Ein wichtiges Spielelement besteht darin, die nächste
Station der Rallye finden zu lassen. Die Hinweise dazu
kann man beispielsweise als Fotohinweis einblenden,
über Quizfragen freischalten lassen oder man kann
das Handy wie ein Kompass nutzen, sodass die Spielerinnen
und Spieler den Weg tatsächlich Schritt für
Schritt suchen müssen. Reine Wissensabfragen wirken
schnell ermüdend und sorgen für wenig Interaktion
in der Gruppe. Deshalb ist es sinnvoll, Impulsfragen
und Beobachtungsaufgaben einzubauen, die ein
Gespräch oder eine Aktion anregen. Wenn die Anzahl
der Mitspielenden absehbar klein ist, könnte man z.
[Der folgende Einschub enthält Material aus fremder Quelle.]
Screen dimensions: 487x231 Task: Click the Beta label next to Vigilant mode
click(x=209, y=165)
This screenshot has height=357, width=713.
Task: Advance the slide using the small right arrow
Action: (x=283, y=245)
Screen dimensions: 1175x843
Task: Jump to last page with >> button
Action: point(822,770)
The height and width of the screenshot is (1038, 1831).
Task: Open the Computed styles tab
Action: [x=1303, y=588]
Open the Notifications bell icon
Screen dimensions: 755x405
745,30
B.
einen Kioskbesitzer fragen, ob er bereit wäre, Kindern
eine Frage zu beantworten. Hier sind der Phantasie
kaum Grenzen gesetzt. Es ist zudem problemlos möglich,
Bilder, Videos oder Audios einzubauen oder den
Upload von Texten oder Fotos zu ermöglichen. Orte,
an denen eine Aktion möglich ist, sind besonders reizvoll.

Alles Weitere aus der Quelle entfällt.